Il capo della Misericordia di Isola Capo Rizzuto, in provincia di Crotone, Leonardo Sacco, ed il parroco dello stesso paese, don Edoardo Scordio, sono stati sottoposti a fermo nell’ambito dell’operazione Johnny condotta contro la cosca Arena. 68 le persone che sono finite in manette.Secondo le indagini, oltre alle tradizionali dinamiche criminali legate alle estorsioni esercitate in maniera capillare sul territorio catanzarese e crotonese, la cosca controllava anche il centro oltre a coltivare ingenti interessi nelle attività legate al gioco ed alle scommesse.

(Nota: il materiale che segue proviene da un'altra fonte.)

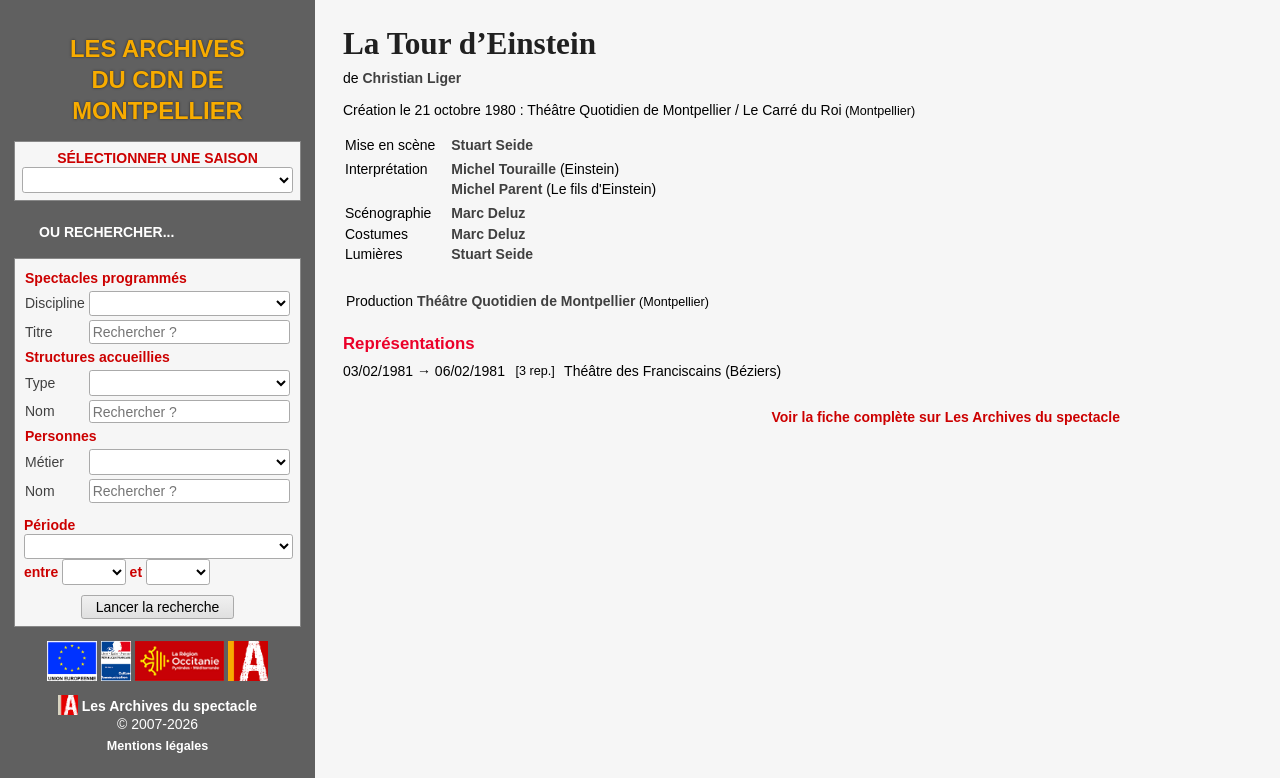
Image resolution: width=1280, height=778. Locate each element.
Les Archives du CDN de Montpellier (157, 79)
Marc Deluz (488, 213)
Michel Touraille (503, 169)
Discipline (55, 303)
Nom (40, 411)
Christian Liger (411, 78)
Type (40, 383)
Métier (44, 462)
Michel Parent (496, 189)
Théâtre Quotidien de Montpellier (526, 301)
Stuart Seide (492, 145)
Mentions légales (157, 746)
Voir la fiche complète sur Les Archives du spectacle (945, 417)
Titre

Il clan, secondo l’accusa, avrebbe controllato il Centro di accoglienza per richiedenti asilo (Cara) di Isola Capo Rizzuto, uno dei più grandi d’Europa, che è gestito dalla Misericordia. I due sono accusati di associazione mafiosa, oltre a vari reati finanziari e di diversi casi di malversazione, reati aggravati dalle finalità mafiose.
Gli Arena, in particolare, secondo la Dda di Catanzaro, tramite Sacco, sarebbe riuscita ad aggiudicarsi gli appalti indetti dalla Prefettura di Crotone per le forniture dei servizi di ristorazione al centro di accoglienza. Appalti che venivano affidati a imprese appositamente costituite dagli Arena e da altre famiglie di ‘ndrangheta per spartirsi i fondi destinati all’accoglienza dei migranti.